By Alessandra Tonazzi & Gabriele Carovano1

 

I. INTRODUCTION

Digital platforms have taken the spotlight in the competition policy debate due to their significance to the global economy and their attitude to concentrating economic power.

Due to the roles of big data, network effects, economies of scope and scale, etc., digital platforms tend to be self-reinforcing, and to lead to winner-takes-all or winner-takes-most scenarios. Because of these features, digital platforms, in addition to catching the attention of many academics, governments, and regulators worldwide, are also disorienting them.

The competition policy debate on digital platforms is fragmented and multi-faceted in terms of both actual (or would-be) problems and potential solutions. The positions in the debate range from calling for more competition2 to arguing that unrestricted competition can backfire, spiraling into a race to the bottom incapable of delivering the expected benefits.3 While some propose to expand the scope of competition law, by introducing new standards complementary to consumer welfare, others go in the opposite direction, advocating for traditional, purely economics-based antitrust enforcement.4 Some others, again, conscious of the limits of competition enforcement in dealing with digital markets, advocate for complementary regulatory intervention, limited to a subset of players with “strategic market status.”

In the context of these general policy discussions, competition authorities are taking different approaches to tackling competitive concerns arising from the conduct of digital platforms. At times authorities raise the criticism that the current “balancing of error costs” is mistakenly tilted in favour of under enforcement.5

In this complex and lively debate, so-called “self-preferencing” is one of the topics that has attracted particular attention. Specifically, it has been questioned (i) whether “self-preferencing” amounts to be a new self-standing theory of antitrust liability or not; (ii) if so, what is the “legal standard” to pursue self-preferencing theories (i.e. under what circumstances does self-preferencing by a dominant firm amount to an abuse of dominance?); and (iii) whether competition enforcement is sufficient to tackle the challenges of self-preferencing conduct, or whether a regulatory intervention is needed.

 

II. FIFTY SHADOWS OF SELF-PREFERENCING: A PRELIMINARY CLASSIFICATION

Generally speaking, “self-preferencing” refers to an undertaking treating itself, its services, or its subsidiaries favorably compared to its treatment of rival external competitors or costumers.6 While on the surface any self-preferencing conduct seems retraceable to a unique common figure as long as “dissimilar conditions” are applied to “equivalent transactions,” from a competition law perspective, it is worth differentiating at least between three discrimination types: (i) pure self-preferencing; (ii) pure secondary line differentiation; and (iii) hybrid differentiation.7

In “pure” self-preferencing scenarios, the self-preferencing firm is vertically integrated and the firm itself is the direct beneficiary of the more favorable treatment in the downstream market.8 By contrast, in “pure” secondary line differentiation scenarios, the discriminatory firm is not vertically integrated but, nonetheless, it directly benefits from its discriminatory conduct in its upstream market.9 In hybrid scenarios, regardless of whether the self-preferencing/discriminatory firm is vertically integrated, the self-preferencing/discriminatory firm benefits only indirectly from its discriminatory conduct in a market different from that in which the discrimination takes place. Consequently, the anticompetitive effects of the discriminatory conduct take place primarily in a market in which the discriminated subjects are not active themselves.

## WHAT YOU NEED TO DO
• A. In the text on self-preferencing, what three discrimination types does it say are worth differentiating from a competition law perspective?
• B. Reproduce the passage of the text on self-preferencing that begins at the words "In this complex" and stops after "intervention is needed.", substituting "heated" for "lively".

## SOURCE DATA
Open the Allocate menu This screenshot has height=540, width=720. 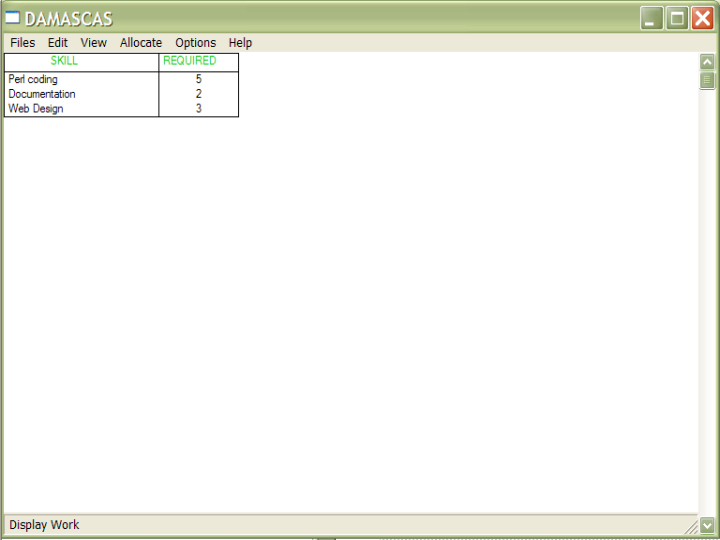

## THE ANSWERS
• A. Pure self-preferencing, pure secondary line differentiation, and hybrid differentiation.

• B.
In this complex and heated debate, so-called “self-preferencing” is one of the topics that has attracted particular attention. Specifically, it has been questioned (i) whether “self-preferencing” amounts to be a new self-standing theory of antitrust liability or not; (ii) if so, what is the “legal standard” to pursue self-preferencing theories (i.e. under what circumstances does self-preferencing by a dominant firm amount to an abuse of dominance?); and (iii) whether competition enforcement is sufficient to tackle the challenges of self-preferencing conduct, or whether a regulatory intervention is needed.